La contraposición –o alternancia– ente la vida y la muerte también se haya presente en varios poemas. Ya desde el inicio, en Rosa, las confronta: “Rosa es una flor / o el nombre de una muchacha muerta.” O en Rehabilitación después de la muerte en donde “Los muertos se acuerdan / de nuestra indiferencia / los muertos se acuerdan / de nuestro silencio / los muertos se acuerdan / de nuestras palabras”, pero al final, “los muertos no nos rehabilitarán.” Sin embargo, la vida es antagonista de la finitud como un don salvífico y genésico: “Después del fin del mundo / después de la muerte / me encontré en medio de la vida”, y comienza a crear el mundo nombrando las cosas, bien que “la vida humana tiene gran peso / el valor de la vida / supera el valor de todas las cosas” (En medio de la vida).
Como no podía ser de otra forma, la propia práctica poética es objetivo de sus composiciones.
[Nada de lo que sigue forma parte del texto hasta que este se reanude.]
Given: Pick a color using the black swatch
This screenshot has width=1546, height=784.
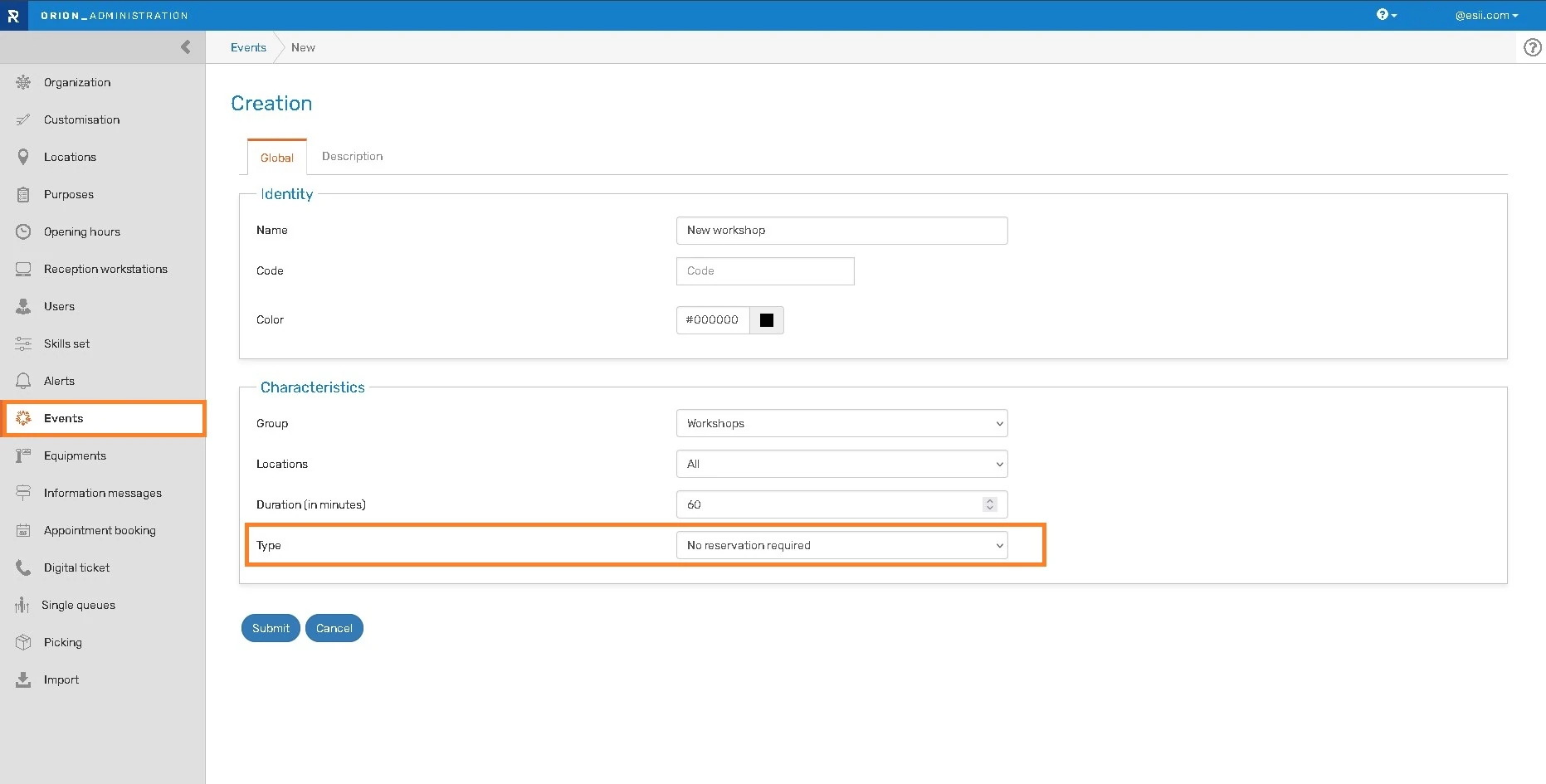Looking at the screenshot, I should tap(767, 320).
Para censurar la actividad de ciertos colegas: “juegan // olvidan / que la poesía contemporánea / es lucha por el aliento” (Liberación de la carga); o cuestionar si tiene sentido hacer poesía en los tiempos presentes: “Los poetas muertos / se van rápidamente / los vivos / arrojan / de prisa / nuevos libros / como si quisieran tapar con papel / un hoyo” (Desde hace un tiempo).
Pero también reflexiona sobre su propia tarea creativa; dónde tiene su origen, cuál es su viabilidad, qué valor pueda tener y qué finalidad conseguir. “De la grieta / entre yo y el mundo / entre yo y el objeto / de la distancia / entre el sustantivo y el adjetivo / intenta salir / la poesía” (En el teatro de sombras). Y en el poema Mi poesía expone una especie de poética: “nada explica / nada aclara / no renuncia a nada //… // obedece a su propia necesidad / a sus posibilidades / y limitaciones //… // abierta para todos / exenta de misterio / tiene muchas tareas / que nunca podrá cumplir.” Propone, pues, una poesía humilde, cotidiana, ética, franca y consciente de sus restricciones.          
Se ha considerado a Różewicz como creador de una “antipoesía”, quizá en una interpretación demasiado libre de una afirmación suya tan contundente como que “la poesía está muerta”. Este categórico veredicto ciertamente se dirige a una poesía del pasado, la de la palabra bella y metafísica. En el nuevo quehacer, el de una poesía consustancial con la situación posbélica, debían buscarse nuevos medios  acudiendo a una palabra despojada de toda retórica y que vaya directa al tema, haciendo uso de elementos como el monólogo interno, el diálogo, la descripción o, incluso, no poéticos (las referencias, las citas de autores, etc.). En poemas austeros, sin metro, rima, casi sin metáforas; despojados de cualquier ornamento, a fin de no apartarse del objetivo de reflejar la pérdida de normas morales y de valores sufrida por el hombre tras la devastadora contienda.